Paso 1: Abre los poros – cómo? Con agua caliente o v***r.
Paso 2. Exfolia la piel con el jabón negro – aplica el jabón negro en la piel húmeda y deja actuar unos 10 -15 minutos. Jabón negro suaviza la piel, llega a las capas más profundas y nutre las células. Después de 5 - 10 minutos se puede empezar a hacer el masaje (para el cuerpo puedes usar el guante Kessa, pero para la cara bastan tus manos).
El jabón negro se produce en Marruecos a base de aceitunas negras y aceite de oliva. Limpia profundamente la piel y oxigena. Exfolia la piel, por lo que activa el proceso de eliminación de las toxinas del cuerpo, para que la piel pueda absorber mucho más vitaminas y minerales. El uso de jabón negro hace que la piel este radiante, rejuvenecida y sedosa al tacto. El jabón no obstruye los poros, por lo que se recomienda para las personas propensas a las espinillas y puntos negros.

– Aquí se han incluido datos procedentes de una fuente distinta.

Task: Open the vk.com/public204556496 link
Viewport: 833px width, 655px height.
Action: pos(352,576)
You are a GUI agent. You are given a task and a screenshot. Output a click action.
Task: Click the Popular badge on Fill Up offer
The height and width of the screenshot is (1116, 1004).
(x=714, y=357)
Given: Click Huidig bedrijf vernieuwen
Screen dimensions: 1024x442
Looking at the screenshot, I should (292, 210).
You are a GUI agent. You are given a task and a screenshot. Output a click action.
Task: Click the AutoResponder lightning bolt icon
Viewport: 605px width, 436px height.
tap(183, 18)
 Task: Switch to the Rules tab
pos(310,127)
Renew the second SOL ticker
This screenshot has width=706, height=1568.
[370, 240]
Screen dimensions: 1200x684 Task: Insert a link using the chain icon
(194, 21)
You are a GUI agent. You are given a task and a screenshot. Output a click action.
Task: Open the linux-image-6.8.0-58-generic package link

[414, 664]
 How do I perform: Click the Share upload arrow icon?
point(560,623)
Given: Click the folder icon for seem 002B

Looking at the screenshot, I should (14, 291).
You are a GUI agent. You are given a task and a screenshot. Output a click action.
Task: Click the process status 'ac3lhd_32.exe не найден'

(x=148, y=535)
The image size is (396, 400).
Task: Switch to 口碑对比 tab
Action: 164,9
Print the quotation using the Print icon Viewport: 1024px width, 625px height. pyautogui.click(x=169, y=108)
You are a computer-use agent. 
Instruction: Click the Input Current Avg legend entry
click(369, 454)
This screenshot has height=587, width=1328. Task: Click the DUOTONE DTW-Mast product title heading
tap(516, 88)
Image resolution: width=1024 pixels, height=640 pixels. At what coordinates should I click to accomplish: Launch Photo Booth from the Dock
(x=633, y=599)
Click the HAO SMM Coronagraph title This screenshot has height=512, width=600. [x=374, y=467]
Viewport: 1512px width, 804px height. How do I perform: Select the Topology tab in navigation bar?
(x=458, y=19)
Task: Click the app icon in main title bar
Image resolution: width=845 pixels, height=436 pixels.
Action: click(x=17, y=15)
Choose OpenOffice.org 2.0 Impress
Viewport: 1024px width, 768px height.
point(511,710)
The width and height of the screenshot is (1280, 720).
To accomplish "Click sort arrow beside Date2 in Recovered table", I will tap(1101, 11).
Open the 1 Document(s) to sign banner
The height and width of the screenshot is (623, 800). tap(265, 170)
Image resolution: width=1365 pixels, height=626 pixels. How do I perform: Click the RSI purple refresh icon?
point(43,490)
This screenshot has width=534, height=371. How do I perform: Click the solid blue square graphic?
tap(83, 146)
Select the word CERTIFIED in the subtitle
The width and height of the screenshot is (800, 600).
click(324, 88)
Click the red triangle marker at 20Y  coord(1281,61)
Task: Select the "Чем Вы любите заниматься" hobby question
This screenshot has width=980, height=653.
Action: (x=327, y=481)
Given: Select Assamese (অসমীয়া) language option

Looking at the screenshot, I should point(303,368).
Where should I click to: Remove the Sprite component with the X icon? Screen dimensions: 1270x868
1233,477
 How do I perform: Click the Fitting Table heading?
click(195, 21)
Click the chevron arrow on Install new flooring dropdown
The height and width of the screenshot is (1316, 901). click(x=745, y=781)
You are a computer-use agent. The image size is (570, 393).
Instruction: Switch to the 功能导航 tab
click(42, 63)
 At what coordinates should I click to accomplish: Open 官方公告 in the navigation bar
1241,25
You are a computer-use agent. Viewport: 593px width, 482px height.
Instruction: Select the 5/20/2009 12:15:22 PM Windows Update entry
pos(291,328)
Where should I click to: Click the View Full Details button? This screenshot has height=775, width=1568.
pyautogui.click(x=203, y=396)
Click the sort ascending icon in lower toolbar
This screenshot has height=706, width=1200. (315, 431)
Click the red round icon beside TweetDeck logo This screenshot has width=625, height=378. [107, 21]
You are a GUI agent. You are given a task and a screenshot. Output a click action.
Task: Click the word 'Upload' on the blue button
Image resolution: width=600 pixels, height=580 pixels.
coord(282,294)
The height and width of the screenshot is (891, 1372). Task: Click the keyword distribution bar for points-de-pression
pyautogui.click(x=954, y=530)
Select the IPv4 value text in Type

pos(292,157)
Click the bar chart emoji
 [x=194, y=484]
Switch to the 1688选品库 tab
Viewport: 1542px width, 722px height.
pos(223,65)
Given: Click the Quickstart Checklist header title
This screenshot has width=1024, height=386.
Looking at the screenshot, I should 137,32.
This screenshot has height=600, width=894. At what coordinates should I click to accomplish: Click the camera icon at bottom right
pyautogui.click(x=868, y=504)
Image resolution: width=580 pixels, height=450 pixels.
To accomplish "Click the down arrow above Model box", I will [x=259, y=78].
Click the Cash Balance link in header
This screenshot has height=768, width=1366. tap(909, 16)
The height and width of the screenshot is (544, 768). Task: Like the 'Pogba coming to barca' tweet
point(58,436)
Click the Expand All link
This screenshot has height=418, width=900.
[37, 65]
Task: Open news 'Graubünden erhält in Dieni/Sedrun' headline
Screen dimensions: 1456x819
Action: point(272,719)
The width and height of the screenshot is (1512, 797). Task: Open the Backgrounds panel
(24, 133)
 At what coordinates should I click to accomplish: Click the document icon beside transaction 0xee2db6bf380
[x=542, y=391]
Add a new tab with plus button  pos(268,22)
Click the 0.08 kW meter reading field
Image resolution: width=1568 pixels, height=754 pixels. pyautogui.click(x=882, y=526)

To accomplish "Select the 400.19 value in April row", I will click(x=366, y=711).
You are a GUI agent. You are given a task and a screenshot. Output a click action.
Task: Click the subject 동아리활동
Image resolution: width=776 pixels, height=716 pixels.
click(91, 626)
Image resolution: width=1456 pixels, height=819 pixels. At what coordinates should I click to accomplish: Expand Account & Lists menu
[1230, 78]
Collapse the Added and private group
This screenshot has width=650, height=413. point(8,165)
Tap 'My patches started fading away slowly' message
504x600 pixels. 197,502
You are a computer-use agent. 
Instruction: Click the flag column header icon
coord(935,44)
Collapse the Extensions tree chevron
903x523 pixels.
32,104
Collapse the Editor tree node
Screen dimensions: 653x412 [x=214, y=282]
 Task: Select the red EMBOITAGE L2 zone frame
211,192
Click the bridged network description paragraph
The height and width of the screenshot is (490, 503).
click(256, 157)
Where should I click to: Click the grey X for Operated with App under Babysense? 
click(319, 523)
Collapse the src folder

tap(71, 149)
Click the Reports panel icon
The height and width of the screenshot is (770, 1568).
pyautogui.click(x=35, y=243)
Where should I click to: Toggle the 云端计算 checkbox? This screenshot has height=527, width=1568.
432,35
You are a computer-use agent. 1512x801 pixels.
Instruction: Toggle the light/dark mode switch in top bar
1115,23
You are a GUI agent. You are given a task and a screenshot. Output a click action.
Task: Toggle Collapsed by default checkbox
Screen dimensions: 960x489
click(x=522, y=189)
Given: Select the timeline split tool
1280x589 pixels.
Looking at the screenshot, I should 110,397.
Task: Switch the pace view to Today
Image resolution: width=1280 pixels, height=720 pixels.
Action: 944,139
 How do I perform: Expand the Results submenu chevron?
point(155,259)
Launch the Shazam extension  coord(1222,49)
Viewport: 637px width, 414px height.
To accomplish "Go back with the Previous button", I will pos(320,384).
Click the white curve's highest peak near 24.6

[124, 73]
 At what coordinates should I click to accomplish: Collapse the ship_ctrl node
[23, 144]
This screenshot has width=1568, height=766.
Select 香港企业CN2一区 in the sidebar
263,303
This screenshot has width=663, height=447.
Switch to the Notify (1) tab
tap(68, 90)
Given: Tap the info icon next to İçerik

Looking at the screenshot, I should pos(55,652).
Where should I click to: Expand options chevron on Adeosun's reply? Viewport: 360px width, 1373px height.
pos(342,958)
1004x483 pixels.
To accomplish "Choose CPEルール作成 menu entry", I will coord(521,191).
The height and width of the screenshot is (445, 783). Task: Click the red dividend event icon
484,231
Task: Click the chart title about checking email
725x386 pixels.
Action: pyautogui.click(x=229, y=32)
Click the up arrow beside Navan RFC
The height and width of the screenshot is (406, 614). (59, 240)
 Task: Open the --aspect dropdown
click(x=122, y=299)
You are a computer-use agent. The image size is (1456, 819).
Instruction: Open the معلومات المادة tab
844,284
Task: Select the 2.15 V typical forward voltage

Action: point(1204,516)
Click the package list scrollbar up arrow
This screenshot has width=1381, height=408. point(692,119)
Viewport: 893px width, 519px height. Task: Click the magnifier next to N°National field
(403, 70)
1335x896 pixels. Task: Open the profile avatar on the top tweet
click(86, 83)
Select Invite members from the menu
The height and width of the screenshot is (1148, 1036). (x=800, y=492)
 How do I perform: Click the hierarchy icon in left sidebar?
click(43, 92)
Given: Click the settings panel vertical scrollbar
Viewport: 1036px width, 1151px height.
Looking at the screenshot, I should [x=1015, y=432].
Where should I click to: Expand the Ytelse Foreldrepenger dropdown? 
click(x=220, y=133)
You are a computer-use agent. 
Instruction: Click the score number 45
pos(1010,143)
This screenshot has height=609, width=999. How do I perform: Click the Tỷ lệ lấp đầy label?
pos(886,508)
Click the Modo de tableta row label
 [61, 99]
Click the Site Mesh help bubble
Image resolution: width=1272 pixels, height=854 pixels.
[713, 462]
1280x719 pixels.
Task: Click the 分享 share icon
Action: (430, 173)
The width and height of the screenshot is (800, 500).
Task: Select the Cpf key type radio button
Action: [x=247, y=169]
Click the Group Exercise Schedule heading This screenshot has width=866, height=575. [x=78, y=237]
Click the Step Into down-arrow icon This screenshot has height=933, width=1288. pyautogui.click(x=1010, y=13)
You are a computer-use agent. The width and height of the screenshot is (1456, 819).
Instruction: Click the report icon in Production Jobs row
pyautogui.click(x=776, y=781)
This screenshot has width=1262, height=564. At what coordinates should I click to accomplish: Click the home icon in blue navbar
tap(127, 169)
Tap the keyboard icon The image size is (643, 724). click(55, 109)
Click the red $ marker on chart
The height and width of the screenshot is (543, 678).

Paso 3: Purifica y nutre la piel con arcilla Ghassoul. Esta Arcilla marroquí absorbe las impurezas incluso desde las capas más profundas de la piel. Hidrata, nutre y proporciona muchos minerales valiosos. Si quieres cerrar los poros abiertos, añade a la arcilla unas gotas de aceite esencial de lavanda.
Paso 4: Hidrata la piel con aceite de Argán- El Aceite de Argán está compuesto mayoritariamente de ácidos grasos esenciales y contiene grandes cantidades de Vitamina E (casi tres veces más que el aceite de oliva)
Gracias a sus cualidades antioxidantes, antienvejecimiento y a su elevado contenido en vitamina E, el aceite puro de argán es perfecto para nutrir y regenerar la piel.